Il y avait une exception intéressante qui nécessitait un examen plus approfondi. Bien que la paire U-A soit globalement rare, les chercheurs ont remarqué une petite augmentation de sa fréquence au tout début de la séquence du micro-ARN. À la première position, la paire U-A apparaissait plus souvent que dans le reste de la molécule. Cependant, lorsque les scientifiques ont pris en compte le fait que la première lettre d'un micro-ARN est presque toujours un U, ce pic a disparu. Il s'est avéré que le nombre élevé de paires U-A au début était simplement dû au fait qu'il y avait tellement de U au début pour commencer. Une fois cette composition initiale prise en considération, la paire U-A s'est révélée appauvrie partout, tout comme la paire C-G.
L'étude a également exploré pourquoi ces modèles pourraient exister. Pour les paires C-G manquantes, une explication plausible réside dans l'histoire de la mutation de l'ADN. Chez de nombreux animaux, la lettre C est souvent modifiée chimiquement d'une manière qui la rend sujette à changer en T (ou U dans l'ARN) au fil de l'évolution. Si une paire C-G dans l'ADN mute en une paire U-G, l'ARN résultant aura naturellement moins de paires C-G et plus de paires U-G. Cela correspond à l'observation des chercheurs selon laquelle l'U-G est la paire la plus commune tandis que le C-G est la plus rare. Cependant, l'article note que ce n'est qu'une hypothèse ; l'étude n'a pas mesuré directement les taux de méthylation de l'ADN ou de mutation, cela reste donc une possibilité probable plutôt qu'une cause confirmée.

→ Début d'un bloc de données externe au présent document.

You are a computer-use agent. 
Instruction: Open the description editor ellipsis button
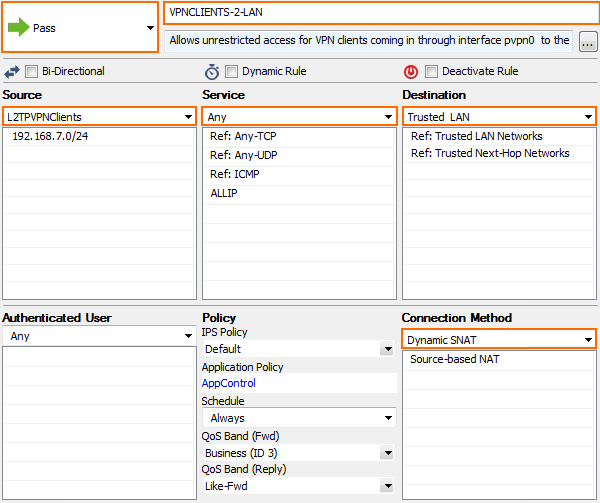[588, 41]
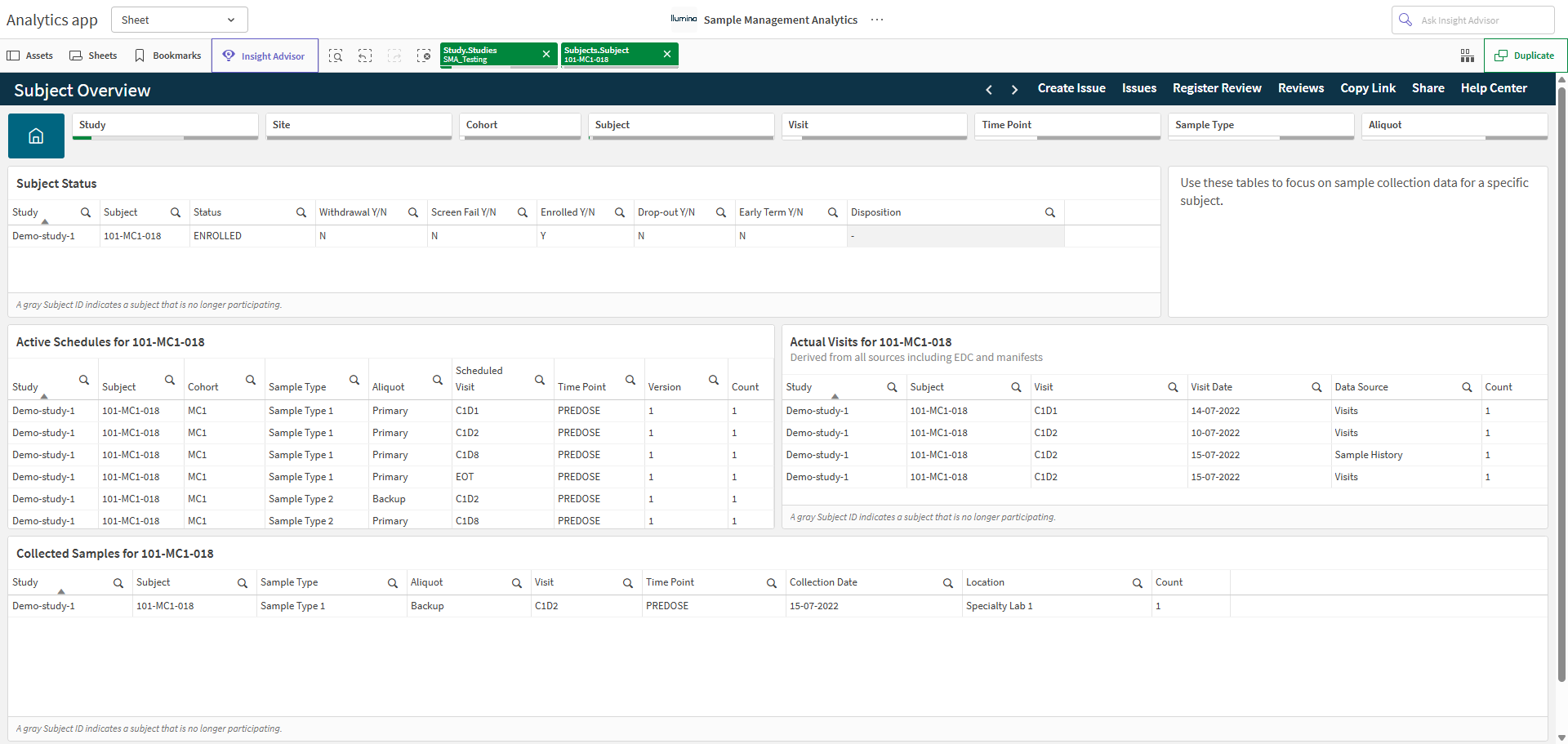Open the Bookmarks tab
The height and width of the screenshot is (744, 1568).
point(168,56)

La raison de la rareté de la paire U-A demeure, quant à elle, un mystère complet. Les chercheurs n'ont pas trouvé de mécanisme biologique expliquant pourquoi ces deux lettres s'évitent. Il est possible que la structure même de la molécule, la façon dont elle est traitée à l'intérieur de la cellule, ou la façon dont elle interagit avec ses cibles, rende la combinaison U-A instable ou indésirable. L'étude a réussi à identifier que cet appauvrissement existe et qu'il est universel, mais elle s'arrête avant d'expliquer pourquoi.
En créant une carte détaillée de la façon dont les lettres sont arrangées dans ces minuscules régulateurs, les chercheurs ont fourni une nouvelle base pour comprendre la biologie des micro-ARN. Ils ont montré que ces molécules ne sont pas de simples chaînes aléatoires de lettres, mais qu'elles sont construites avec une architecture spécifique et conservée qui a été maintenue à travers des millions d'années d'évolution. Bien que la raison complète de cette architecture ne soit pas encore connue, la découverte que les micro-ARN évitent universellement certaines combinaisons de lettres offre un nouvel indice aux scientifiques qui tentent de comprendre comment ces molécules critiques fonctionnent et évoluent. Le travail suggère que les règles de la vie ne sont pas écrites seulement dans les lettres individuelles, mais dans les manières spécifiques dont ces lettres sont autorisées à siéger les unes à côté des autres.